◆ **What this task involves**
Copy the data word for word, starting from its first line and ending with the line that contains "(538, 519).", including that line.

◆ **Input for this task**
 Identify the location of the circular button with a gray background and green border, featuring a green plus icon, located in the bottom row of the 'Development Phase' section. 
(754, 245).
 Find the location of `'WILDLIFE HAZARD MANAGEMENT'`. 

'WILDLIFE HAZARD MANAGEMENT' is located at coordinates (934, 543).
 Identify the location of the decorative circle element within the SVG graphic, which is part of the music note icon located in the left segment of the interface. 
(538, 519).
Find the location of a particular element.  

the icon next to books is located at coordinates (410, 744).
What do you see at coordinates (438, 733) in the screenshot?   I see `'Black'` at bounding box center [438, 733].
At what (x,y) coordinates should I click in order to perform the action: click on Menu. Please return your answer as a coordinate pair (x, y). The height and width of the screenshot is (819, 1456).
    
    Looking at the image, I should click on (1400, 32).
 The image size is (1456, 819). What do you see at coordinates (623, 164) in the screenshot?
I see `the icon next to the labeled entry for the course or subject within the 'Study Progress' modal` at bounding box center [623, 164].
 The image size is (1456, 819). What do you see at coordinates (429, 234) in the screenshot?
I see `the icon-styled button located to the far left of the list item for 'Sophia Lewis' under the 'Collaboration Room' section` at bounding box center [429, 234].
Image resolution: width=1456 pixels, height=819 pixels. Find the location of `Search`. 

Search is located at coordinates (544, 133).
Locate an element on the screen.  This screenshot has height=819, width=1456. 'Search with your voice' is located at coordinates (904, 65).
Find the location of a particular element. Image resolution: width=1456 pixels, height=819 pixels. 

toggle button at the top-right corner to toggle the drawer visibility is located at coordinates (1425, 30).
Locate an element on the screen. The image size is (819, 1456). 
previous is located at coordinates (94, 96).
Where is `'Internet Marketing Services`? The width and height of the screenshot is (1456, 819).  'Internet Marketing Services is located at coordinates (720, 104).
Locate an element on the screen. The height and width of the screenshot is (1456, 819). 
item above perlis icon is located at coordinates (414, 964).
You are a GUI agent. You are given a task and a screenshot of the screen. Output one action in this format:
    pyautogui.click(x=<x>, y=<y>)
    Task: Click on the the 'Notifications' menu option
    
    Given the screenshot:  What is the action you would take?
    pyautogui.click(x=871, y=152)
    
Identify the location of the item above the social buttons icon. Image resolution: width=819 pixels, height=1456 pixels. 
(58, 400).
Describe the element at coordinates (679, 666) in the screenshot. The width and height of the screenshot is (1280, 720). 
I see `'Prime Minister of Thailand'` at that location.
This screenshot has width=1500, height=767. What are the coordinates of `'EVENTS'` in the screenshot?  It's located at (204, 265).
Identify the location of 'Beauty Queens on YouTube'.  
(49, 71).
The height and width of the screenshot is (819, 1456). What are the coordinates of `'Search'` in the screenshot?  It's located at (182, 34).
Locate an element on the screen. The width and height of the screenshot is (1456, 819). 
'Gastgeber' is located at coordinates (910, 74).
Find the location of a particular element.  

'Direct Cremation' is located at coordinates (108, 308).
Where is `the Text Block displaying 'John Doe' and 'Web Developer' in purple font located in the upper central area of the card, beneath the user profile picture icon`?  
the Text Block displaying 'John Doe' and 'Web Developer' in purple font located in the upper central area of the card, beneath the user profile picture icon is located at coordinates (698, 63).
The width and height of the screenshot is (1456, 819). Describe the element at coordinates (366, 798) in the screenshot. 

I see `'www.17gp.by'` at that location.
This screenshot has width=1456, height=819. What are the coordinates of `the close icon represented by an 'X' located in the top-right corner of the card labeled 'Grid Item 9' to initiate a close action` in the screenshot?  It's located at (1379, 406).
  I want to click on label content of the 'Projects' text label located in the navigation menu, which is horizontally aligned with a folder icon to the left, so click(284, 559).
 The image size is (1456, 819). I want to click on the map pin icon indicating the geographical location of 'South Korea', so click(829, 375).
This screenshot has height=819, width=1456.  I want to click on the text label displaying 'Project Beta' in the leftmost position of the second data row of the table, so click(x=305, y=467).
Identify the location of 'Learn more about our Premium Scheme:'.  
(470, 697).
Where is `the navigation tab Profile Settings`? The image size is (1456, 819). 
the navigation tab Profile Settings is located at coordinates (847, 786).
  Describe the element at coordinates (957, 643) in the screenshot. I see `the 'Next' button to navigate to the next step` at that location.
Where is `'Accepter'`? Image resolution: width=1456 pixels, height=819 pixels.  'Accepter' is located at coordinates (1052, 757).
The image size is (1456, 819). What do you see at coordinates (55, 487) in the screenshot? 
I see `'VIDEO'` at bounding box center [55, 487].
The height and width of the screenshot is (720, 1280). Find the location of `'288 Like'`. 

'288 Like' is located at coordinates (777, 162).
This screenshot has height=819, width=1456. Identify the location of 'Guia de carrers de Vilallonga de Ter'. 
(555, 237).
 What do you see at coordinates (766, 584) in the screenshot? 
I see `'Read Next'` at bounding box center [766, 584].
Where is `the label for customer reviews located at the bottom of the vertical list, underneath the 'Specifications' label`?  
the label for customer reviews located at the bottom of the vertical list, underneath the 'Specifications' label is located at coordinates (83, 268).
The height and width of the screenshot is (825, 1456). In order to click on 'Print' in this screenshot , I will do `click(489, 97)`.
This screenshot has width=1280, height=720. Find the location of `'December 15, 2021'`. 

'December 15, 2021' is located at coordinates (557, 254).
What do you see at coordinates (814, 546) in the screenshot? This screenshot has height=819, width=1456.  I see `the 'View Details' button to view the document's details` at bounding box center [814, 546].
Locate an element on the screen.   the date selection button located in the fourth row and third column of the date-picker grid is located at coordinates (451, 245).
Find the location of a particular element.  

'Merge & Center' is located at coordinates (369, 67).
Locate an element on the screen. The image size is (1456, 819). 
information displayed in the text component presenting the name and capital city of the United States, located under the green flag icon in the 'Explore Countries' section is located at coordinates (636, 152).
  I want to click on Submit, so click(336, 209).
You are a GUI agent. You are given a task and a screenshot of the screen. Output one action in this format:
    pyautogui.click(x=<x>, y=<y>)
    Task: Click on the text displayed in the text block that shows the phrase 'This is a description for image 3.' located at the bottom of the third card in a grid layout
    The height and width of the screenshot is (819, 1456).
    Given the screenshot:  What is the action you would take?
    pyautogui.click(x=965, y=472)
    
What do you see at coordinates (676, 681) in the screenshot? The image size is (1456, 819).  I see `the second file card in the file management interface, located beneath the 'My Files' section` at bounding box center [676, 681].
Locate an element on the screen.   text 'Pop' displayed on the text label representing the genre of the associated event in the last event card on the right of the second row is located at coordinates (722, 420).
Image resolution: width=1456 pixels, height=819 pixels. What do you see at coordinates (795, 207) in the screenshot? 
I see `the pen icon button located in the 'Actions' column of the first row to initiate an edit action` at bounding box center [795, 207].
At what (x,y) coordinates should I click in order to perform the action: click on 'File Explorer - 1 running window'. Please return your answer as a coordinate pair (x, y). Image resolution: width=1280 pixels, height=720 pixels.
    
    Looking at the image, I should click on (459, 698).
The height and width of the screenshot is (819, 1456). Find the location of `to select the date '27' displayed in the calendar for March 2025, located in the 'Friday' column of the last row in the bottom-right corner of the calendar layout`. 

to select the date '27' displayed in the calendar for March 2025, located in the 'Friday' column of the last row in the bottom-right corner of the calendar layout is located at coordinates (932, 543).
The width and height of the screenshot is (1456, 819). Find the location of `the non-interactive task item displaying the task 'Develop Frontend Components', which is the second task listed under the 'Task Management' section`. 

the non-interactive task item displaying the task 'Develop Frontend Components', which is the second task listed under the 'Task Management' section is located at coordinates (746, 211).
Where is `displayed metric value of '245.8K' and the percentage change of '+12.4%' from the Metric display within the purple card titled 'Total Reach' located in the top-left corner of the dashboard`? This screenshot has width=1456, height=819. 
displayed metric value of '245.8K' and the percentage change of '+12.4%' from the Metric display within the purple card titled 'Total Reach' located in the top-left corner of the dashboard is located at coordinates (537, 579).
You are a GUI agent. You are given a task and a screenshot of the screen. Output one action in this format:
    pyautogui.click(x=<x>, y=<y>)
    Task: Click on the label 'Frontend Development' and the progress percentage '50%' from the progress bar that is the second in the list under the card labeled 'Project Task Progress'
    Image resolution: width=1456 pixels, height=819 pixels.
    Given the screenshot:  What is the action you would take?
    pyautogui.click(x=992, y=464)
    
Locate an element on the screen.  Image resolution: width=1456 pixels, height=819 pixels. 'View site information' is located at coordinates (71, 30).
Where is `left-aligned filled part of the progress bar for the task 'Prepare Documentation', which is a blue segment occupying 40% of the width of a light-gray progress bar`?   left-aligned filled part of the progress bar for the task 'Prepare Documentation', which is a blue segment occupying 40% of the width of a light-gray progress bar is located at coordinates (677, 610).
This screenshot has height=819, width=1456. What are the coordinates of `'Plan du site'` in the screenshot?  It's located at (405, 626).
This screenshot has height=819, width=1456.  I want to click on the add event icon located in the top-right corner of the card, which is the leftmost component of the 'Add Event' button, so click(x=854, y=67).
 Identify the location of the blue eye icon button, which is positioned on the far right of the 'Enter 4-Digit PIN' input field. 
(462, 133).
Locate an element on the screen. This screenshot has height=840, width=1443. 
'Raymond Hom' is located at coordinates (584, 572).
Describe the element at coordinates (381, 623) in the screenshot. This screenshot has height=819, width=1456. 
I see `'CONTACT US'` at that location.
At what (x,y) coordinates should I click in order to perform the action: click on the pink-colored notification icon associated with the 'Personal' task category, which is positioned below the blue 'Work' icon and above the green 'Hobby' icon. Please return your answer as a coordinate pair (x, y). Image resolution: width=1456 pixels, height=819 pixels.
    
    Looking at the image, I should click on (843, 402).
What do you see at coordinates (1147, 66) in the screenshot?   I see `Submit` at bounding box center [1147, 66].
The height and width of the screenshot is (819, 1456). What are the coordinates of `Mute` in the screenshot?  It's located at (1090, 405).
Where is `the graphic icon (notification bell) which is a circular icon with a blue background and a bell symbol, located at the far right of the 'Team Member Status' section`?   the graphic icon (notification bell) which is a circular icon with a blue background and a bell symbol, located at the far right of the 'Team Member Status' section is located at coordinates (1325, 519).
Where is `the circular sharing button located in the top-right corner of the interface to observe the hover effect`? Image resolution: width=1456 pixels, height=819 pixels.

◆ **Written response**
 Identify the location of the circular button with a gray background and green border, featuring a green plus icon, located in the bottom row of the 'Development Phase' section. 
(754, 245).
 Find the location of `'WILDLIFE HAZARD MANAGEMENT'`. 

'WILDLIFE HAZARD MANAGEMENT' is located at coordinates (934, 543).
 Identify the location of the decorative circle element within the SVG graphic, which is part of the music note icon located in the left segment of the interface. 
(538, 519).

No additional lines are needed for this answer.